Inhibition of generation and differentiation of Th17 cells by CD39⁺ Tregs.

We purified CD39⁺ CD4⁺ CD25^high T cells from both TPE and blood and found that majority of this Th subset were FOXP3 positive (92 to 97%) and CD127 negative (90 to 96%), possessing phenotypes typical of Tregs (Fig. 3 A).

To assess the suppressor activity of these Tregs, we separated CD39⁺ Tregs and naïve CD4⁺ T cells from TPE and blood and then determined their proliferative capacity and the effect of CD39⁺ Tregs on CD4⁺ T cell proliferation. As shown in the representative suppression data (Fig. 3B), proliferative responses to anti-CD3 and -CD28 MAbs were observed in the purified naïve CD4⁺ T cell populations from TPE. When naïve CD4⁺ T cells were cultured with CD39⁺ Tregs, the proliferative response decreased as CD39⁺ Treg numbers increased.

As shown in Fig. 3C, generation and differentiation of Th17 cells were observed when the purified naïve CD4⁺ T cells were cultured for 7 days in the presence of IL-1β and IL-6. When CD39⁺ Tregs were added into the coculture, Th17 cell numbers decreased as CD39⁺ Treg numbers increased. There were no differences in inhibiting effects on Th17 cell numbers between pleural CD39⁺ Tregs and blood CD39⁺ Tregs.

LAP mediates Treg-induced inhibition of Th17 Cells.

★ ★ ★

Brief:
Reproduce word for word the part of the Th17 cell text that starts at "Inhibition of generation" and ends after "(Fig. 3 A).".

★ ★ ★

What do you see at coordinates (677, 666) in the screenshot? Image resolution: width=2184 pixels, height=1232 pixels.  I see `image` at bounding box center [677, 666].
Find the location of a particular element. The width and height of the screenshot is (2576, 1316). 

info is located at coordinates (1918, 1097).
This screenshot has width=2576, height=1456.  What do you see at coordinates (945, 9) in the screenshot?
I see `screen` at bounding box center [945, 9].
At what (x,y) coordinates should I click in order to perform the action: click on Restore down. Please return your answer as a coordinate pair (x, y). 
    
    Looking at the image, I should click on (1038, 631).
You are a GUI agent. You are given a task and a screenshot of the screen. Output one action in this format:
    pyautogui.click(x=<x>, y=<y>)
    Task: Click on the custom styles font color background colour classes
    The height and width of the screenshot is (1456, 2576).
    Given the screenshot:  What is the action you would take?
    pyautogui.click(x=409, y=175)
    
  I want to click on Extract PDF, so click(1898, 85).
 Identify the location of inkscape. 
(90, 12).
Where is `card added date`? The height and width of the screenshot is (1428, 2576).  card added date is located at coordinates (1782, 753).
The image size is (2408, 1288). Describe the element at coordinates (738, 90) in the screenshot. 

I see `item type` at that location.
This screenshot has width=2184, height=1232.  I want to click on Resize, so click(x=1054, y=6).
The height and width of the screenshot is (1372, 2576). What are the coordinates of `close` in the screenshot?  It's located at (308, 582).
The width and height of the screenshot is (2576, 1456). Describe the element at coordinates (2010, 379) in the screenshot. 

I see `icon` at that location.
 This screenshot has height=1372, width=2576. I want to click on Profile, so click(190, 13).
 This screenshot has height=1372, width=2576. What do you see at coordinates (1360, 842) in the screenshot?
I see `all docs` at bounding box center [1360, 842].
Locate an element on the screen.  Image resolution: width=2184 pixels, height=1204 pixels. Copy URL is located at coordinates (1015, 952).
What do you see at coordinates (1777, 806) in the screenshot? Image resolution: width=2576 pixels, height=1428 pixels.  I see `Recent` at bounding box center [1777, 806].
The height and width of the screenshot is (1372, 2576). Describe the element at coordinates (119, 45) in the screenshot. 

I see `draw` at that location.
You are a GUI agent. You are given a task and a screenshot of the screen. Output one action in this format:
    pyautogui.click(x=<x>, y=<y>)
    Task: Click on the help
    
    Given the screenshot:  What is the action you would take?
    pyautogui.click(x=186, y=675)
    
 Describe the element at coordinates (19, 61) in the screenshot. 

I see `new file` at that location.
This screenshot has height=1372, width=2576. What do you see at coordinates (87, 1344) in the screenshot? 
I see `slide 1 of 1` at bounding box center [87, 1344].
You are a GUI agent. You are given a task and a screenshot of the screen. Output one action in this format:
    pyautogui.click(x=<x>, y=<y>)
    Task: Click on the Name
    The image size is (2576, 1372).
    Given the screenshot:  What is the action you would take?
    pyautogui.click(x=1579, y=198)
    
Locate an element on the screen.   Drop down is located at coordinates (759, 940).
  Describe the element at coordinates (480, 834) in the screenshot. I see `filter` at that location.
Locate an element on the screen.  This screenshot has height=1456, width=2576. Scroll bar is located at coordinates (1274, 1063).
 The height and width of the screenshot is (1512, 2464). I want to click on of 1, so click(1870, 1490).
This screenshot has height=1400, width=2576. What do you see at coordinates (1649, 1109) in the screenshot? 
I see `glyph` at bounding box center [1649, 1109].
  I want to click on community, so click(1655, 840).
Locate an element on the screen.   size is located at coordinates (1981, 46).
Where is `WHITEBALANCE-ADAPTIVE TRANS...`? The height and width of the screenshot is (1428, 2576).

★ ★ ★

Result of the task:
Inhibition of generation and differentiation of Th17 cells by CD39⁺ Tregs.

We purified CD39⁺ CD4⁺ CD25^high T cells from both TPE and blood and found that majority of this Th subset were FOXP3 positive (92 to 97%) and CD127 negative (90 to 96%), possessing phenotypes typical of Tregs (Fig. 3 A).